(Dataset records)
+ + + + + + +
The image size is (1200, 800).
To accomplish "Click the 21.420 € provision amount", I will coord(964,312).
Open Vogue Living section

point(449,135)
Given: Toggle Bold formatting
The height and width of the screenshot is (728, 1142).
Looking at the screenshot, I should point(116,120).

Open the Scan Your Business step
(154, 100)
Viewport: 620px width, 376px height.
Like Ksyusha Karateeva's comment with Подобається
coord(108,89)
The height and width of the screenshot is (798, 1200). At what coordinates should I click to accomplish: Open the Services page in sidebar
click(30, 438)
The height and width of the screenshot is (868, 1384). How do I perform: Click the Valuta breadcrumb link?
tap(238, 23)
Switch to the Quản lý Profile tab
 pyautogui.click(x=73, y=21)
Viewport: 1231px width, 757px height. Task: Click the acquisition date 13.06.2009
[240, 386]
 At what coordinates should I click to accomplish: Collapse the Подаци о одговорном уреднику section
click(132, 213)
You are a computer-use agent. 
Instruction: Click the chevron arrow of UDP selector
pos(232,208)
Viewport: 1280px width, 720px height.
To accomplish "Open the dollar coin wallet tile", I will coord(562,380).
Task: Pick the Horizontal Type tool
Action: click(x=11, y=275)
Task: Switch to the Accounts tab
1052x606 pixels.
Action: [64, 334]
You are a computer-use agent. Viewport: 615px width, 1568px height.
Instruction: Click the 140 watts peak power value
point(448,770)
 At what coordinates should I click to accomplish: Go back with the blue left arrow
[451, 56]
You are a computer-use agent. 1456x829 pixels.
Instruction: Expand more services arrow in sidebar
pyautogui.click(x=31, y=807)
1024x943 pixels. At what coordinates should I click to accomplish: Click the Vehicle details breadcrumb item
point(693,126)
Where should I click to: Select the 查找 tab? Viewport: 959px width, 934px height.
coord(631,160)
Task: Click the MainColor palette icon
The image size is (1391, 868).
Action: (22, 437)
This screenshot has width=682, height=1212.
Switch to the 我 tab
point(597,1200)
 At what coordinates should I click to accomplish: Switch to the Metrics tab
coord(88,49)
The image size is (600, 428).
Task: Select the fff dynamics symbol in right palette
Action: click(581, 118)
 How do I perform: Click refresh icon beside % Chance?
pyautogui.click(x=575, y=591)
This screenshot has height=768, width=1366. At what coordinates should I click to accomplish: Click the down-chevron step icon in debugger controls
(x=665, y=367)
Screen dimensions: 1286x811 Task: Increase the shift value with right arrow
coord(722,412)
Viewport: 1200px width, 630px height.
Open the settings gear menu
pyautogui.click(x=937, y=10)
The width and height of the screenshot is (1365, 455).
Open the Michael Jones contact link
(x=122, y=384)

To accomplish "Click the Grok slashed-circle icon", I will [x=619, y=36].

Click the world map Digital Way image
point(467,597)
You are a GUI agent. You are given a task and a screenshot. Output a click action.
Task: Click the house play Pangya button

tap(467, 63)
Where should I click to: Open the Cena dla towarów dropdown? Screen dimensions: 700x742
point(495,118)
+ + + + + + +
• **Exercise directions**:
Copy from the entries only those lines that hold the word "agent".

• **Problem solution**:
You are a computer-use agent. 
You are a computer-use agent. Viewport: 615px width, 1568px height.
You are a computer-use agent. 1456x829 pixels.
You are a GUI agent. You are given a task and a screenshot. Output a click action.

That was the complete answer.